STATED PROBLEM 1: Which lines of the listing below contain the string "Expand"? Pull out every one of them, treating upper and lower case as distinct.

## Begin TEXT EXTRACT

The Allure of IRV
Adam Tarr
atarr at purdue.edu
Wed Apr 24 15:56:59 PDT 2002
Mike wrote:
>Yes, because IRV has been pushed everywhere as the rank-count,
>there's little hope of getting any other rank-count accepted,
>except maybe in a city where the IRV promoters haven't been at work.
[...]
>So IRV should be easy to defeat, and, instead of getting into the
>debate of one rank-count vs another, Approval is the proposal that
>should be offered as a replacement for IRV.
I disagree with these sentiments. We have to recognize that there is a
very strong intuitive allure to being able to rank your favorite in first
place, and rank other candidates after that. Even though Approval is
strongly preferable to IRV for a variety of tactical reasons, it is very
hard to shake people of the conviction that honest ranking in IRV will do
the job.
This is where Condorcet comes in. If someone is already sold on rank
balloting, then you say to them, "If you like rank balloting, you should
really go with Condorcet voting in stead." You can then provide a simple
left/right/middle example that shows how middle frequently loses in IRV,
even though middle would beat either candidate head to head and wins the
Condorcet election.

## End TEXT EXTRACT
## Begin SUPPLIED RECORDS

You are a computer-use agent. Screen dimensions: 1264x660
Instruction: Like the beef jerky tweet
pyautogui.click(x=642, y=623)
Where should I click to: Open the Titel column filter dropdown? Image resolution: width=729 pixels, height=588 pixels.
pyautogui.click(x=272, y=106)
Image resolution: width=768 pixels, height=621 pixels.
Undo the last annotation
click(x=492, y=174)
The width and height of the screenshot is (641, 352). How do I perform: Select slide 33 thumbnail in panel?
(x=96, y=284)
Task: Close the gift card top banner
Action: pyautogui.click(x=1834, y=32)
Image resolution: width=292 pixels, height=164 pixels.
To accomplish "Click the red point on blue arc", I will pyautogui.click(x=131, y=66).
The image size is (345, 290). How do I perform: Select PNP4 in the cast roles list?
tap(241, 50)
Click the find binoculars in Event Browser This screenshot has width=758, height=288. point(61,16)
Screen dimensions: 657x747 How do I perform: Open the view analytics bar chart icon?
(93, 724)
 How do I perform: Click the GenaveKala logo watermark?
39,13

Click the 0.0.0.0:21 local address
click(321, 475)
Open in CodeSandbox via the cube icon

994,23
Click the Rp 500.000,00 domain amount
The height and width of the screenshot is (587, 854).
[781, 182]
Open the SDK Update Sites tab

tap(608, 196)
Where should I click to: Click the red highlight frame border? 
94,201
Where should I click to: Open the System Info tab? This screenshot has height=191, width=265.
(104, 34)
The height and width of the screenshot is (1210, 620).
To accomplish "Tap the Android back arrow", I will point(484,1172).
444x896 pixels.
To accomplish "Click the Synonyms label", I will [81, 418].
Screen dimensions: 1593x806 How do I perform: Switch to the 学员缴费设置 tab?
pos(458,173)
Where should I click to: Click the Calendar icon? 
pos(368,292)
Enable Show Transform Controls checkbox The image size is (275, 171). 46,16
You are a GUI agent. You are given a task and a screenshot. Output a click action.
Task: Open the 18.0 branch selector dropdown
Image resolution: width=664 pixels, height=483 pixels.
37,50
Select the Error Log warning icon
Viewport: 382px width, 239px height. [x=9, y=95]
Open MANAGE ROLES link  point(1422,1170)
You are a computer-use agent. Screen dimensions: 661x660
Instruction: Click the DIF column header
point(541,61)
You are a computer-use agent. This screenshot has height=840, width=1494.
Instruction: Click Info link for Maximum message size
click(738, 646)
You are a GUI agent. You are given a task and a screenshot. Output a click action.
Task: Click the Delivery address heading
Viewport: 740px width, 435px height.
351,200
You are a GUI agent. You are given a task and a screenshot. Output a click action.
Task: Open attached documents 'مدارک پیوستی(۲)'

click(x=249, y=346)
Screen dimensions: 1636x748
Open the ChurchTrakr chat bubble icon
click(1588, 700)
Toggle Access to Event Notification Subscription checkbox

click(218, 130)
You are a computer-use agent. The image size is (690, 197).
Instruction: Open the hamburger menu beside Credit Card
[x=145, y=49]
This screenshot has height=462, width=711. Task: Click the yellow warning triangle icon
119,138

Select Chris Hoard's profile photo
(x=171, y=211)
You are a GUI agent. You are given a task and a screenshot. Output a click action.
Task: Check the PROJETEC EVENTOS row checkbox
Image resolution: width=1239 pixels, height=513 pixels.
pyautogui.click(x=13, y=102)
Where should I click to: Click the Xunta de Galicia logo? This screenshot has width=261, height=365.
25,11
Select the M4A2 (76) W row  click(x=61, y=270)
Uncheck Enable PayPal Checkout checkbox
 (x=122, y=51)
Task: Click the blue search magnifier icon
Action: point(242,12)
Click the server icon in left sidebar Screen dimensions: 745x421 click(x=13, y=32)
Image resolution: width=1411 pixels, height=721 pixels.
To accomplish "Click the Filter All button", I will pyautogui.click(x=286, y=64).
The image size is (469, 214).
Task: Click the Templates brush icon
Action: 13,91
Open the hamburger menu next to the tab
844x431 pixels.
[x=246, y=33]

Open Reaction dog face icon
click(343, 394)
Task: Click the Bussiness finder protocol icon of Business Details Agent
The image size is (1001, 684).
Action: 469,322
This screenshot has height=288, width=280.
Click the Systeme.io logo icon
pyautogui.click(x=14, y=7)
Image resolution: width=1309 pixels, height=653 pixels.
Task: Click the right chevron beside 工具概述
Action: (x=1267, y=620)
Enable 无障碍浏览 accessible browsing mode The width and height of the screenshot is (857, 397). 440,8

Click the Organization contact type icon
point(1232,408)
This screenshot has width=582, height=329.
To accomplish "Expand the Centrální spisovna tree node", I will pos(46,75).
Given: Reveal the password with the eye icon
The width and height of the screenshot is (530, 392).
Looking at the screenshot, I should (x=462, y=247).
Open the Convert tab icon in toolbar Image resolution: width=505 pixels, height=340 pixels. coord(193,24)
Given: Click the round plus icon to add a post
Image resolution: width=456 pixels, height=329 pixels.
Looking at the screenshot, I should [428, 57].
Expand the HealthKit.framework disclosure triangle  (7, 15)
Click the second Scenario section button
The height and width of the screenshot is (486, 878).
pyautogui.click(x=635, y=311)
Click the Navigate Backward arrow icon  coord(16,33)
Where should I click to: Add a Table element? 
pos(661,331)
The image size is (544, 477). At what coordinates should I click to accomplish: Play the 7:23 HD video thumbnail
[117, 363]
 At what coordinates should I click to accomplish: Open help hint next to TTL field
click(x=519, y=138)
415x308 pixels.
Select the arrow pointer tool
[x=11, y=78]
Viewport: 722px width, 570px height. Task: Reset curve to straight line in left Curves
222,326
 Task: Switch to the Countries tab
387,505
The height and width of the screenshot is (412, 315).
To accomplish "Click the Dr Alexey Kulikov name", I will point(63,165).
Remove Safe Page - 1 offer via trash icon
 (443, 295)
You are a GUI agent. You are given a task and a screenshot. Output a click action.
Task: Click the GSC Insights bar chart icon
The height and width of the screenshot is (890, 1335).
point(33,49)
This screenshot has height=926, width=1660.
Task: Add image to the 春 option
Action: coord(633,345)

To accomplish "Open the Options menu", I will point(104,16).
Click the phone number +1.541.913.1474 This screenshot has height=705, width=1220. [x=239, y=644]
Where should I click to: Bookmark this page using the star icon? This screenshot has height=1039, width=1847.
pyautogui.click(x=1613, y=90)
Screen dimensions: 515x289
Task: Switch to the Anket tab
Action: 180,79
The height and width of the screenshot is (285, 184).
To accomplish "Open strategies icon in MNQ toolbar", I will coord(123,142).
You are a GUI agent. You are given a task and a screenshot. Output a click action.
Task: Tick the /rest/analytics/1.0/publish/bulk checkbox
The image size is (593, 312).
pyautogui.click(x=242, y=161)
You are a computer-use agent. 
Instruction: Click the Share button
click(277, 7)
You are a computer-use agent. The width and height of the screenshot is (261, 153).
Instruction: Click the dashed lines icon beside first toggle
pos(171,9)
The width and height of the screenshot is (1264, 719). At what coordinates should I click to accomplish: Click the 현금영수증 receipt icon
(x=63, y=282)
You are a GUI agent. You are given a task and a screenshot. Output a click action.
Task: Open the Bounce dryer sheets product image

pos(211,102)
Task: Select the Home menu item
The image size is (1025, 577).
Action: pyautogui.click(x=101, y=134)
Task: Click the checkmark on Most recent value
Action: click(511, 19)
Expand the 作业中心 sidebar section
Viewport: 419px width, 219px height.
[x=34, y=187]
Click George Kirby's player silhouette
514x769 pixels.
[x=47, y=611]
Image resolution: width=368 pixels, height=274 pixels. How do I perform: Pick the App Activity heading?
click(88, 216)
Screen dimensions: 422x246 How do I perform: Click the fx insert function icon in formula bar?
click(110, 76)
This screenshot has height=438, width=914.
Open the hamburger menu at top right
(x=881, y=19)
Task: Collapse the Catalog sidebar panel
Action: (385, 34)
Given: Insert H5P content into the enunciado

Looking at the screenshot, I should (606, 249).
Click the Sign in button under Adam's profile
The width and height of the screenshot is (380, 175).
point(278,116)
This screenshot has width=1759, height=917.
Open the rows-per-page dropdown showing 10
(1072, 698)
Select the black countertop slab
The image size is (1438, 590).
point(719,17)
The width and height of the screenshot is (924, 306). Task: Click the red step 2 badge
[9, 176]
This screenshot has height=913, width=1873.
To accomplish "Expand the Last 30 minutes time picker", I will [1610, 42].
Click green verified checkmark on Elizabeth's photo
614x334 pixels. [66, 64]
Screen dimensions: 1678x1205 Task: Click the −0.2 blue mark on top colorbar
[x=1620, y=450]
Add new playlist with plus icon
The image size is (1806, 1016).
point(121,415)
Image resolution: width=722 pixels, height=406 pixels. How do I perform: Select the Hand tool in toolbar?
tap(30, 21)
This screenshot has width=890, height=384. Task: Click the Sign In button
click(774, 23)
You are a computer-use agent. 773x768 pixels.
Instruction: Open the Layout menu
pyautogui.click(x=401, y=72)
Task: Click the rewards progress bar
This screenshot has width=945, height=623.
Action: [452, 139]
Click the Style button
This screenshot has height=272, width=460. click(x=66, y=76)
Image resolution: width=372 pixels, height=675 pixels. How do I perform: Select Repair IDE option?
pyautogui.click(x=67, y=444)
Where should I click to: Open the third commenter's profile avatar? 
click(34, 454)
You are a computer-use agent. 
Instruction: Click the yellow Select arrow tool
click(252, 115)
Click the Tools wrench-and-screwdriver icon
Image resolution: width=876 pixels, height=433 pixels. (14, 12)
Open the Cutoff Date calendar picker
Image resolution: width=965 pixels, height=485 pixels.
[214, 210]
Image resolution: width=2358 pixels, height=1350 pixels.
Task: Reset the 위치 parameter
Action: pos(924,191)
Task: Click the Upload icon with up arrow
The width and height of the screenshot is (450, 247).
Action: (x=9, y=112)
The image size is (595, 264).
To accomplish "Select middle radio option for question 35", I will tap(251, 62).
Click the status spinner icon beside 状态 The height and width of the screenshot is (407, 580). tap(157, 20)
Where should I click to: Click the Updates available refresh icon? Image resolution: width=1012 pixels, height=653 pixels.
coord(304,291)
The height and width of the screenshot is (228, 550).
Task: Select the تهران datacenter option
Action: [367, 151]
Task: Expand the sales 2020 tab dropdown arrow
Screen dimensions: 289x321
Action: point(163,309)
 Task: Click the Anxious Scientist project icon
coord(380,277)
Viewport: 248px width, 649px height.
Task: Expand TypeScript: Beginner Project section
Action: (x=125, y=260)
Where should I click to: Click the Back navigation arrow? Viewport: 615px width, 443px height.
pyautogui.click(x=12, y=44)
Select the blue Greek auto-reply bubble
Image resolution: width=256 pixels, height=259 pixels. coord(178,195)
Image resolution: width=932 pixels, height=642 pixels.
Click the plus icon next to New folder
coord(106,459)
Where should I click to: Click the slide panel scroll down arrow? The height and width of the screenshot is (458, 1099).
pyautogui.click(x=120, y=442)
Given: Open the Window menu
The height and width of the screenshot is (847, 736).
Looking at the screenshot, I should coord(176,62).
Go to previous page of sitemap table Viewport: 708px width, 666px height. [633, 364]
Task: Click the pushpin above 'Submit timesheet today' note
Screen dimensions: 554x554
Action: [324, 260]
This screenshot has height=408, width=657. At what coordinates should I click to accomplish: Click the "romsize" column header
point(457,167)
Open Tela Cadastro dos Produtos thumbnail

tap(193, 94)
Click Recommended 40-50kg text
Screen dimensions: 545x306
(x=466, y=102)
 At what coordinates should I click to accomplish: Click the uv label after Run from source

## End SUPPLIED RECORDS

STATED PROBLEM 2: Can you write out the entire message about IRV above, word for word?

TASK OUTPUT 1:
To accomplish "Expand the Centrální spisovna tree node", I will pos(46,75).
Expand the HealthKit.framework disclosure triangle  (7, 15)
Expand the 作业中心 sidebar section
To accomplish "Expand the Last 30 minutes time picker", I will [1610, 42].
Task: Expand the sales 2020 tab dropdown arrow
Task: Expand TypeScript: Beginner Project section

TASK OUTPUT 2:
The Allure of IRV
Adam Tarr
atarr at purdue.edu
Wed Apr 24 15:56:59 PDT 2002
Mike wrote:
>Yes, because IRV has been pushed everywhere as the rank-count,
>there's little hope of getting any other rank-count accepted,
>except maybe in a city where the IRV promoters haven't been at work.
[...]
>So IRV should be easy to defeat, and, instead of getting into the
>debate of one rank-count vs another, Approval is the proposal that
>should be offered as a replacement for IRV.
I disagree with these sentiments. We have to recognize that there is a
very strong intuitive allure to being able to rank your favorite in first
place, and rank other candidates after that. Even though Approval is
strongly preferable to IRV for a variety of tactical reasons, it is very
hard to shake people of the conviction that honest ranking in IRV will do
the job.
This is where Condorcet comes in. If someone is already sold on rank
balloting, then you say to them, "If you like rank balloting, you should
really go with Condorcet voting in stead." You can then provide a simple
left/right/middle example that shows how middle frequently loses in IRV,
even though middle would beat either candidate head to head and wins the
Condorcet election.